» DATA SHOWN
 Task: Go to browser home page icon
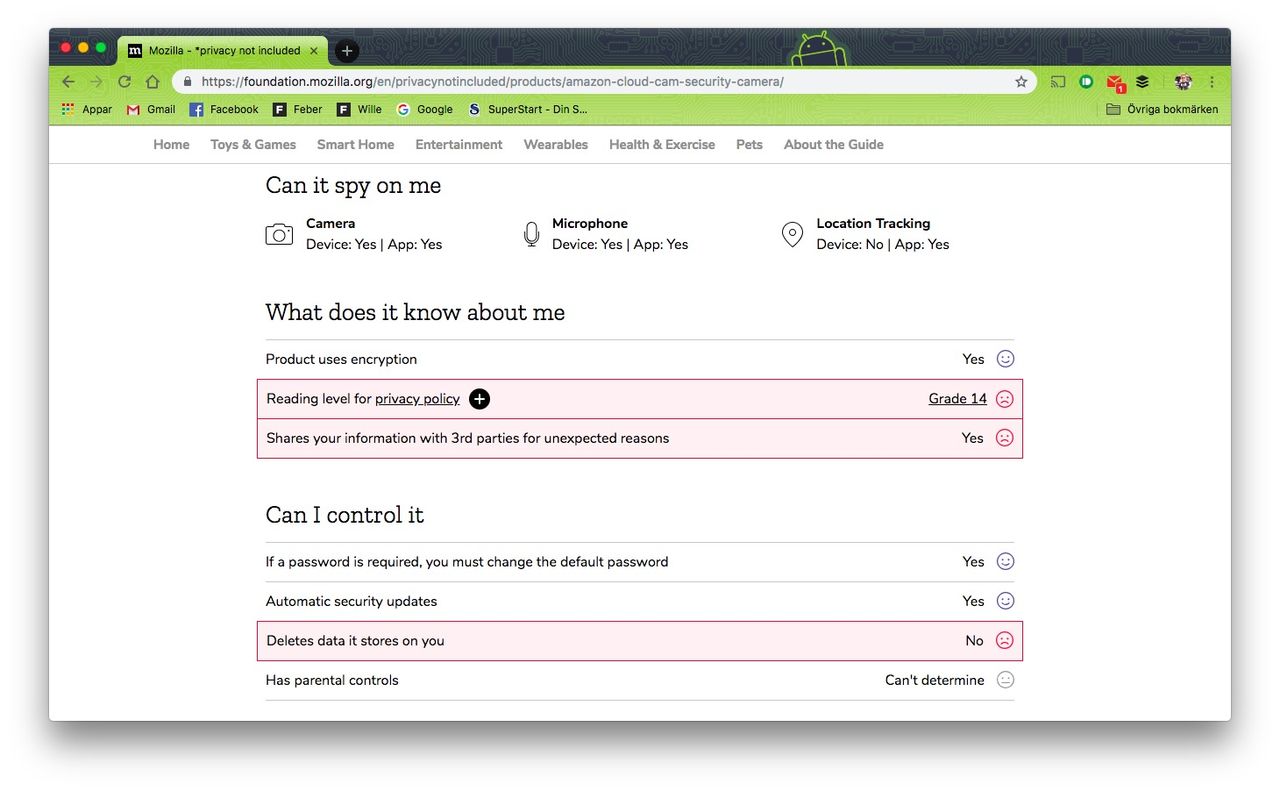click(x=152, y=82)
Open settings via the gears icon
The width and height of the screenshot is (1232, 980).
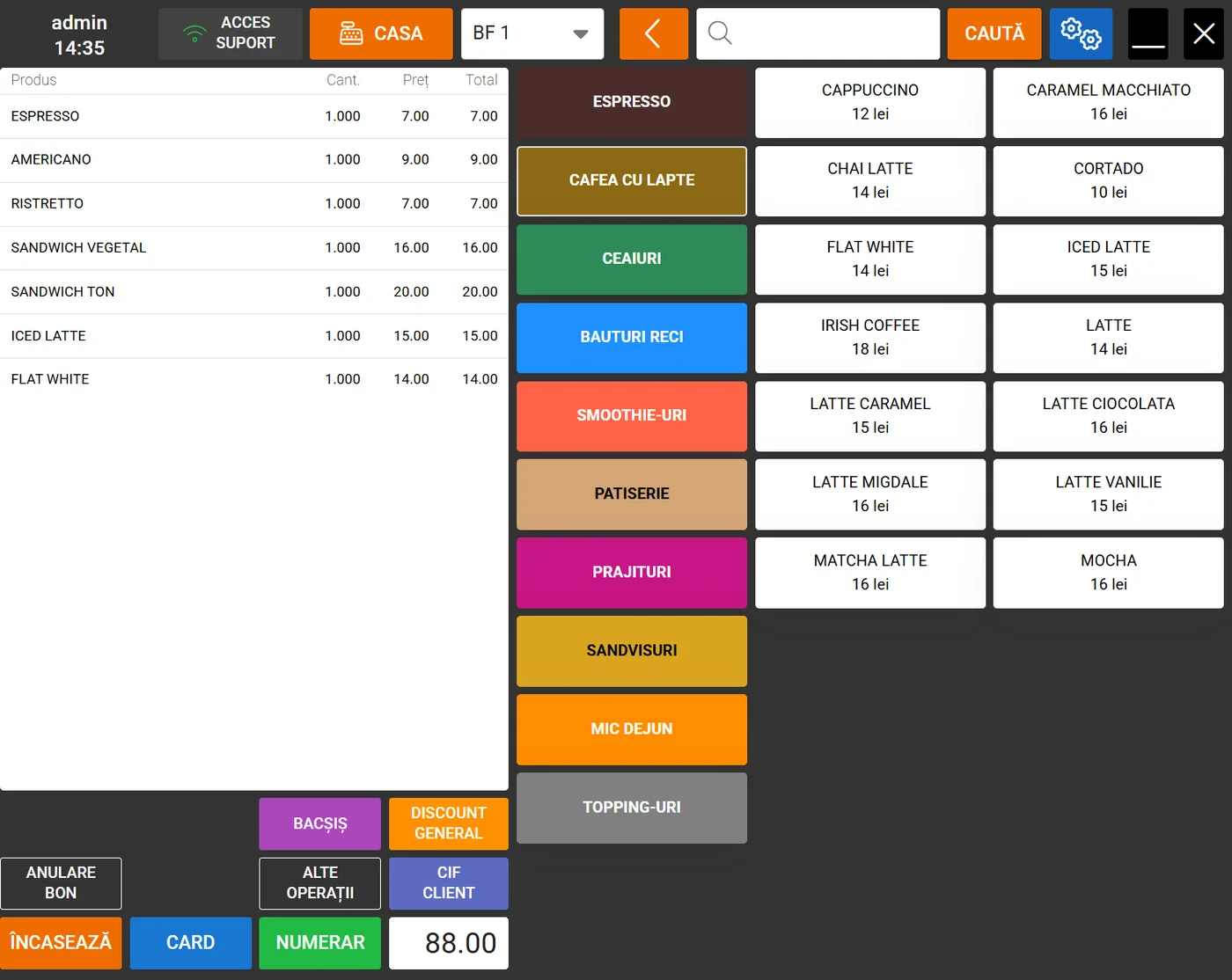pos(1081,34)
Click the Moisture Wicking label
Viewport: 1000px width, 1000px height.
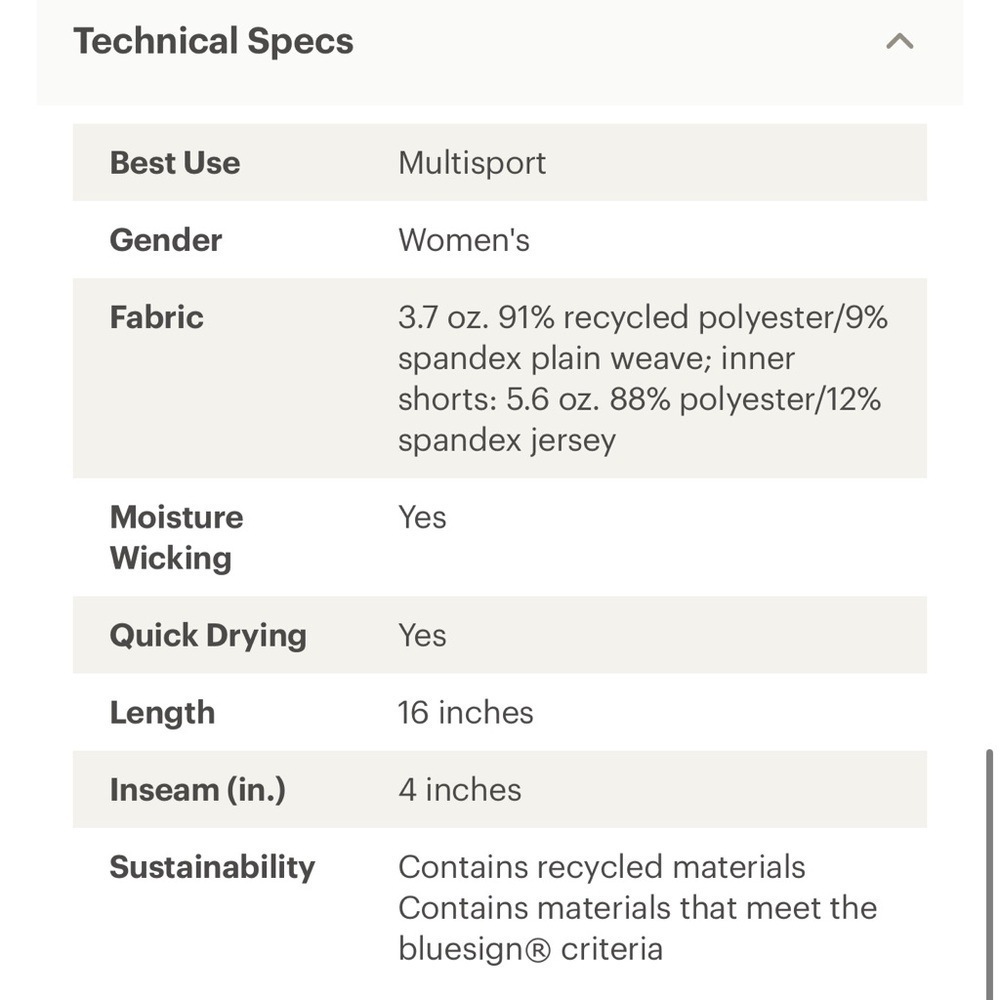pos(177,537)
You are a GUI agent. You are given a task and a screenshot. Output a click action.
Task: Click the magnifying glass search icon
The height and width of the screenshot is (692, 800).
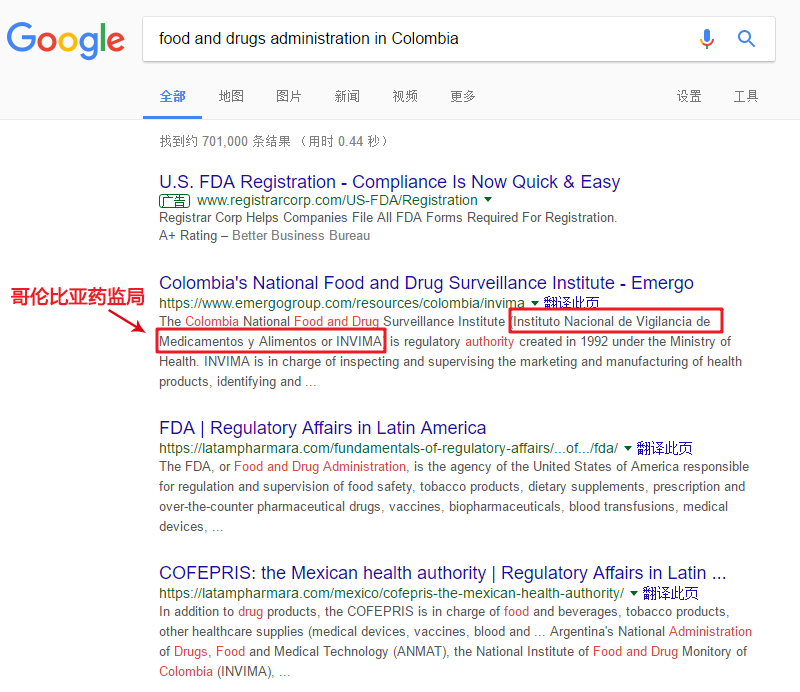746,39
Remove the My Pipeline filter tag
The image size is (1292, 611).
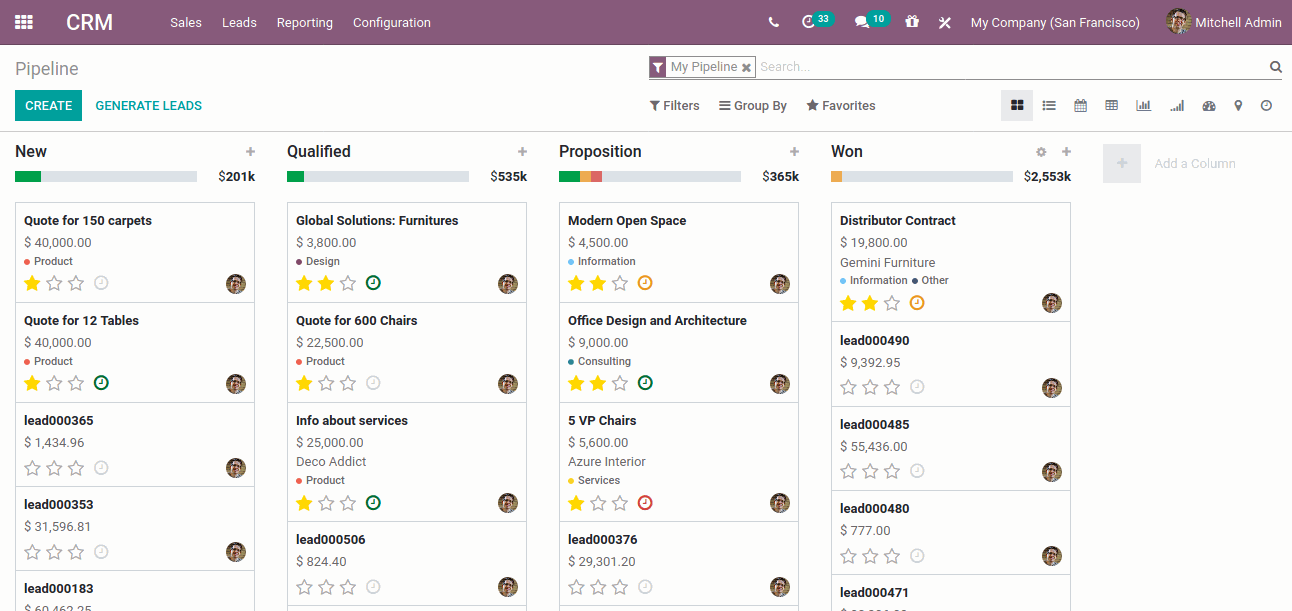pos(746,67)
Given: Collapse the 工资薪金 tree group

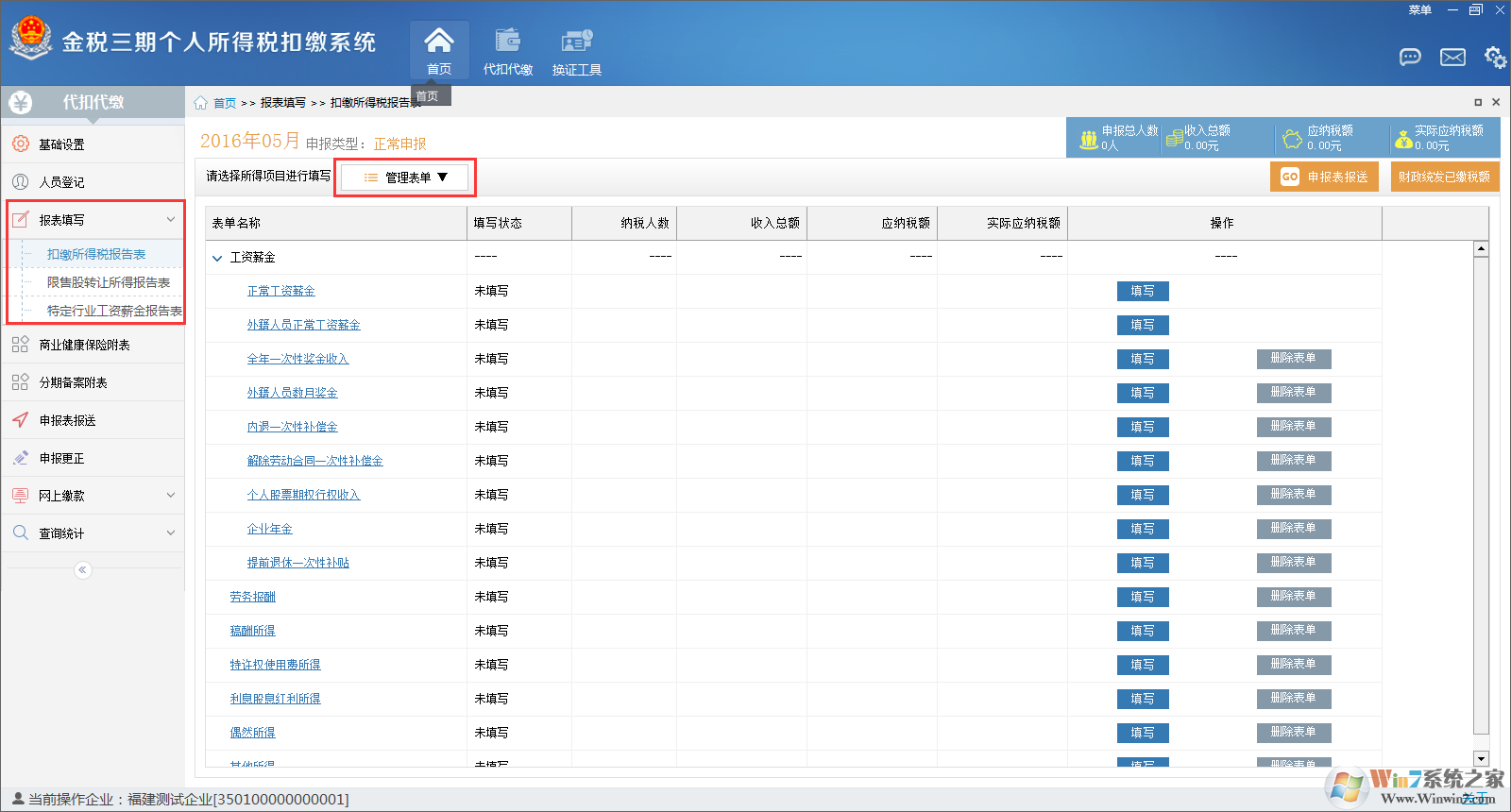Looking at the screenshot, I should tap(217, 258).
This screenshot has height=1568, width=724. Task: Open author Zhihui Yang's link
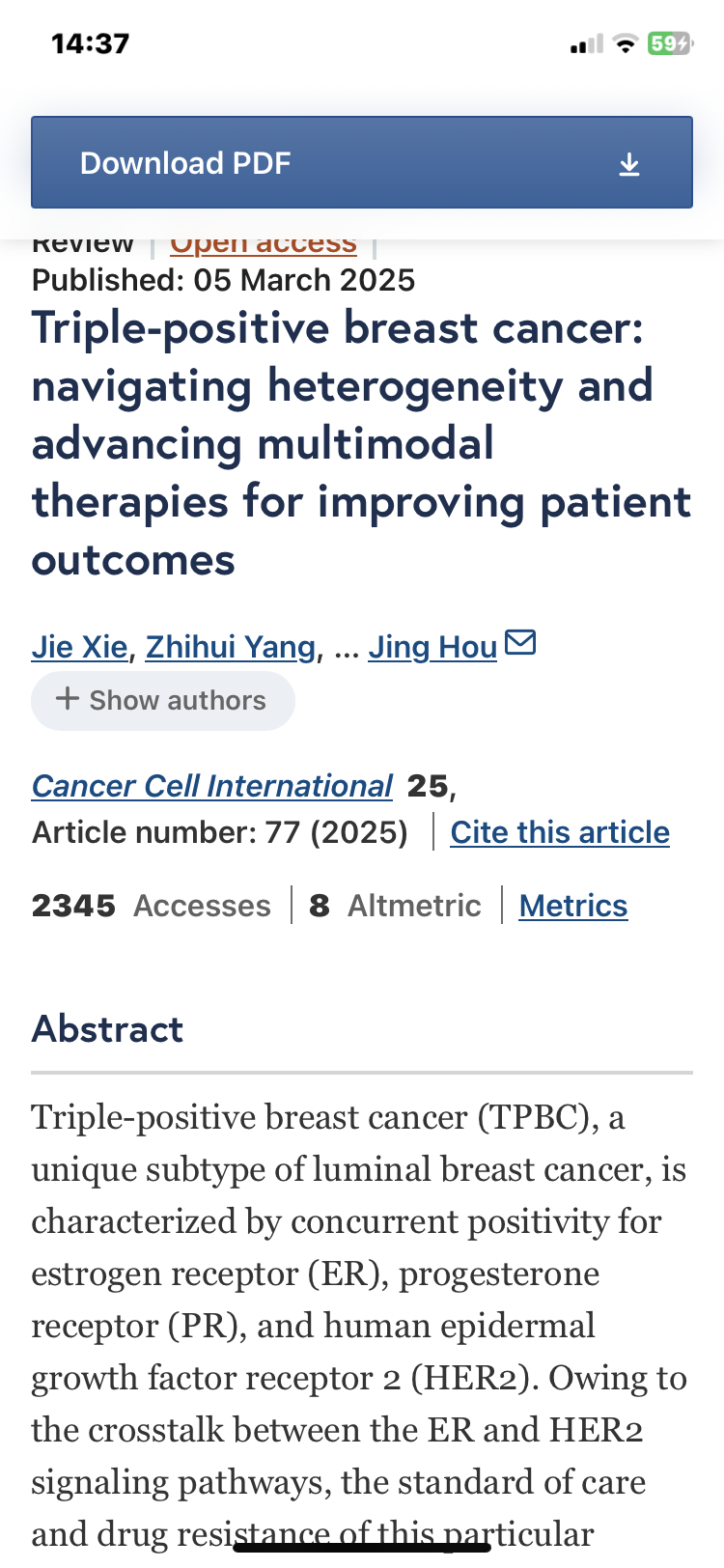pyautogui.click(x=231, y=646)
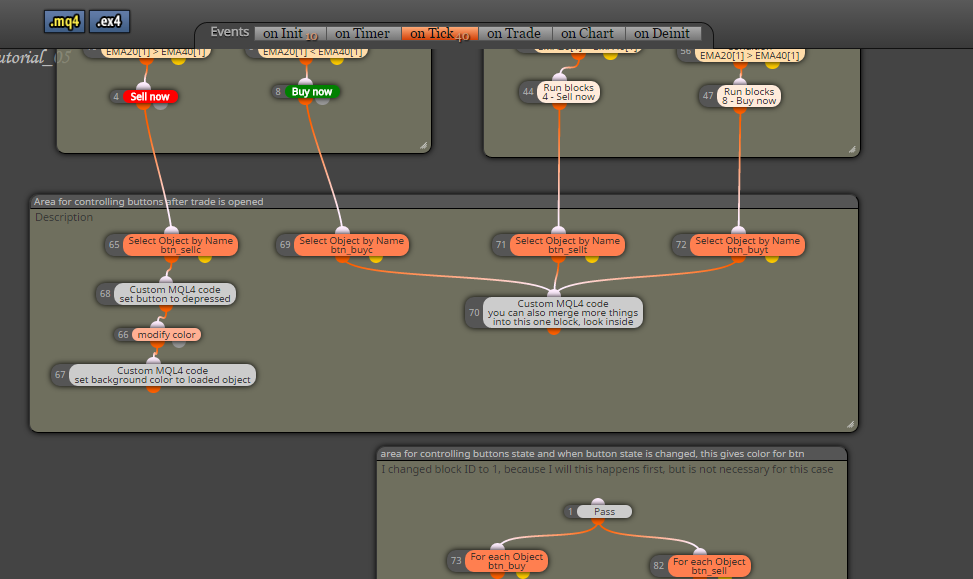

» EXERCISE INSTRUCTIONS
What is needed is an exact restatement of the lines from the line with "Given: Collapse the 工资薪金 tree group" through the final line of the data, pictures excluded.

» ANSWER SECTION
Given: Collapse the 工资薪金 tree group

Looking at the screenshot, I should tap(217, 258).
This screenshot has height=1568, width=724. Task: Open author Zhihui Yang's link
pyautogui.click(x=231, y=646)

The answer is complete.